We have been inundated with fables, lies and half-truths. Remember the 33 pounds of "weapons-grade uranium" being smuggled in a taxi from Turkey to Iraq? A few days later, it turned out to be about 3 ounces of nonradioactive metal. And then there is smallpox: The administration is encouraging vaccinations, but it's only in parentheses that it adds that there is "no imminent threat" of a smallpox attack. There is no clear reason for this focus on smallpox, except to ratchet up the level of anxiety.
Our leaders have worked hard to keep the anxiety level up so that the public will forget about Osama bin Laden and al-Qaeda (Who were they again?) Instead, in Iraq, we focused on an impaired dictator of a country with a deteriorated infrastructure and a destroyed economy.
This kind of tactic was described by Hermann Goering, who said at the Nuremberg trials, "The people can always be brought to the bidding of the leaders. That is easy. All you have to do is tell them they are being attacked and denounce the pacifists for lack of patriotism and exposing the country to danger. It works the same way in any country."
What are the next steps? Let's look to history for a clue.
In 1941 we rounded up Japanese Americans and sent them to internment camps. Then we offered them the opportunity to volunteer for the armed services where, because of their valor, the 100th Battalion's 442nd Regimental Combat Team became the most decorated combat unit in World War II. We have since paid a price in shame for indefensible actions our government took against these citizens out of suspicion and manufactured fear.

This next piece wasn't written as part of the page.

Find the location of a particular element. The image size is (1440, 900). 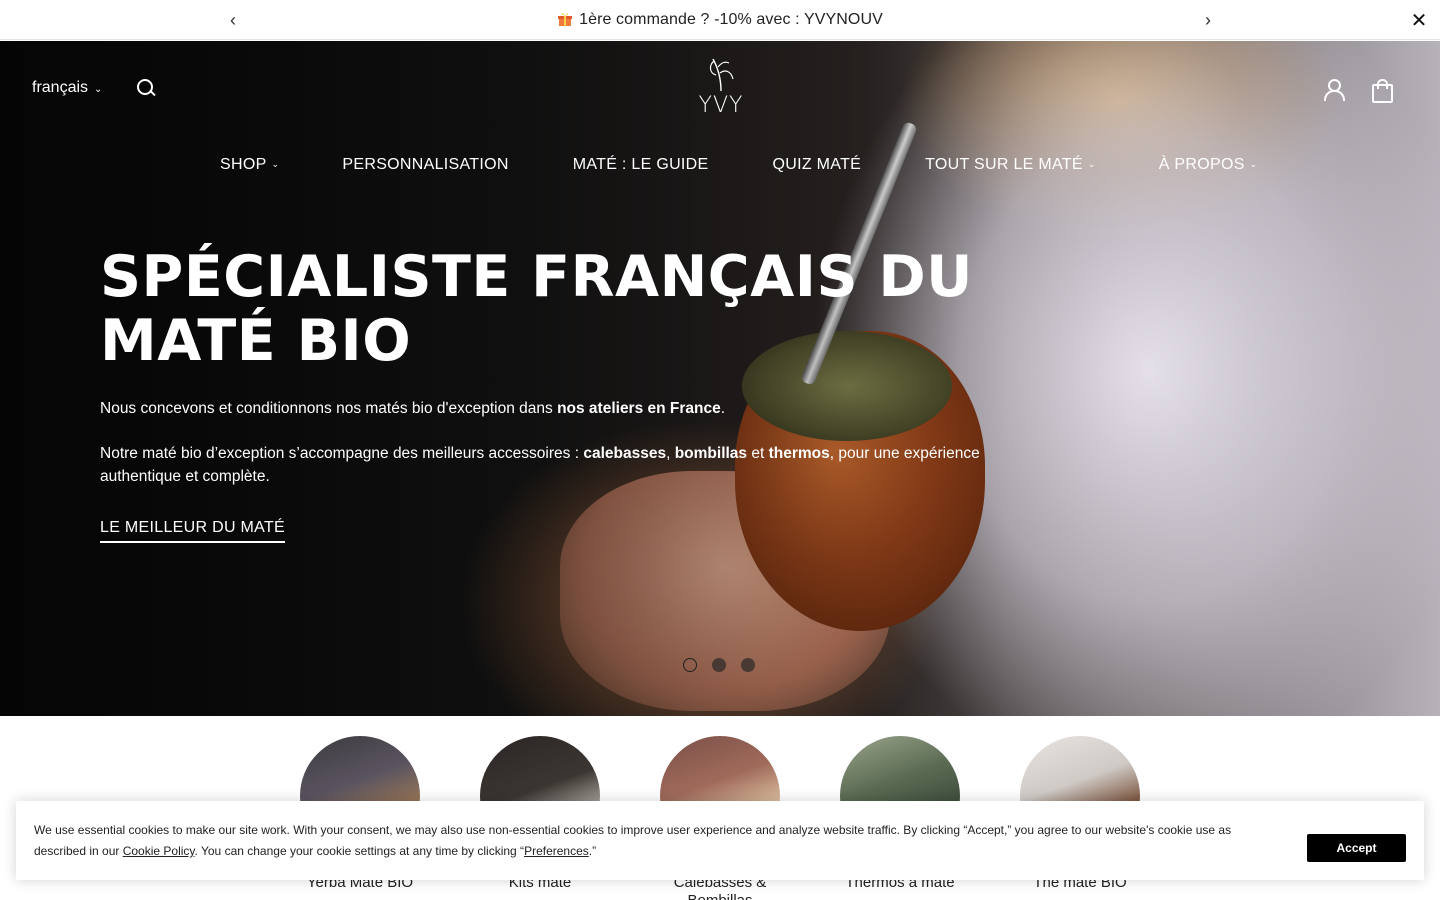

And now? The Bush Terror Posse already has required 18-to-45-year-old noncitizen males from Arab and predominantly Muslim countries to register with the U.S. government. If another terrorist attack should occur, don't be surprised if Bush and Co. issue orders to round up these men and confine them. Details leaked about the proposed Patriot Act II do nothing to reassure us about the future of civil liberties for our citizens, much less for legal aliens who live here.
I'm not sure how much more of this our country can take. Memories of conversations with veterans suffering from post-traumatic stress disorder haunt me. I know I'm not alone: I've talked with other veterans who have had recent flare-ups. The nightmares are coming back.
Lately, I think often of FDR's admonition, "We have nothing to fear but fear itself." Americans may have nothing to fear but the fearmongers themselves.
Jim McDermott is a Democratic congressman from Washington State's 7th District.